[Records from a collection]
BEGIN
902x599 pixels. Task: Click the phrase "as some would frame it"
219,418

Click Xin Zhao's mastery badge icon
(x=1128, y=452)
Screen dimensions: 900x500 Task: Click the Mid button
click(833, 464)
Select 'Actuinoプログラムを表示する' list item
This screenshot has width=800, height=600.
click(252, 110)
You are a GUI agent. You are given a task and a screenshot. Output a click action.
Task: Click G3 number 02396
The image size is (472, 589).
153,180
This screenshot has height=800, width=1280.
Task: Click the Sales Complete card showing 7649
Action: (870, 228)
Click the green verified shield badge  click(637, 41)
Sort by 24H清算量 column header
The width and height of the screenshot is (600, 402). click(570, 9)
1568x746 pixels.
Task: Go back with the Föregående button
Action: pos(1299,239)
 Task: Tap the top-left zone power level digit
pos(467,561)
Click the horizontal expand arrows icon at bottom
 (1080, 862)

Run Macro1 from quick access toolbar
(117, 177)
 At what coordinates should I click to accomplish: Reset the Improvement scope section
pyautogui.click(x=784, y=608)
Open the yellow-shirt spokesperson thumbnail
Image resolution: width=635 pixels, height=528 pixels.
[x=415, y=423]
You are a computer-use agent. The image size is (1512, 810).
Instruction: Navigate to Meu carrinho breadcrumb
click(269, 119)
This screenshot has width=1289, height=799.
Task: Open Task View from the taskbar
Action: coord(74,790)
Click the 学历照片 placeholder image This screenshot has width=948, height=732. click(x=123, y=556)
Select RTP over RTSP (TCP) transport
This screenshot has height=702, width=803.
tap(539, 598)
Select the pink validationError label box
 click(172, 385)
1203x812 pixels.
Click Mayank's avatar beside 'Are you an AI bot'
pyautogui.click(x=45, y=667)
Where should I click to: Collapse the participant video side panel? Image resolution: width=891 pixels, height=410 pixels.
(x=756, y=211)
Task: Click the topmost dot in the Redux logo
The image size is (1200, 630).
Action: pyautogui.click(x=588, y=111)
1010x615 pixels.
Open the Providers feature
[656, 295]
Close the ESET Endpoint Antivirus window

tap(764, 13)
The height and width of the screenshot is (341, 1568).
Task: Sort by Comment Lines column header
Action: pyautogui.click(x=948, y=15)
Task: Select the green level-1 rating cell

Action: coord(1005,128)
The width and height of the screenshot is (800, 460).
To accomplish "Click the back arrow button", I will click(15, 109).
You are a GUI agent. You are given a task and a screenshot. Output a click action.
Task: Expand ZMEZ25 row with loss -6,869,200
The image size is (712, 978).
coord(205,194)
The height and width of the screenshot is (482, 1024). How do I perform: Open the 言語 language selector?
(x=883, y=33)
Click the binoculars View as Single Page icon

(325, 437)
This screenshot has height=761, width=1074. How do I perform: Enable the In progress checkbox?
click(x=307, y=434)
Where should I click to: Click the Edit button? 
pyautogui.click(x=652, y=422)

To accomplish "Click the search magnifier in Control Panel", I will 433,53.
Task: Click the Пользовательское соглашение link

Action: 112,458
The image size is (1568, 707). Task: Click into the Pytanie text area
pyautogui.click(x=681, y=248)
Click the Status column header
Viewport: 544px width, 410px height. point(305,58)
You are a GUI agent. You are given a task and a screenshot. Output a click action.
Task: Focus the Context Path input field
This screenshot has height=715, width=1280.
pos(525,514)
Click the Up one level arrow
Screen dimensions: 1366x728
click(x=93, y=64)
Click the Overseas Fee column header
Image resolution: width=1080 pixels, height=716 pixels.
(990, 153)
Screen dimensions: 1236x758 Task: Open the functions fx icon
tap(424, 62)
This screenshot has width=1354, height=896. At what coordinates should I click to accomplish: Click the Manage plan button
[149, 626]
END
Problem - Search the entries for the string "will" and copy each line where it occurs.

Problem solution -
To accomplish "Click the back arrow button", I will click(15, 109).
To accomplish "Click the search magnifier in Control Panel", I will 433,53.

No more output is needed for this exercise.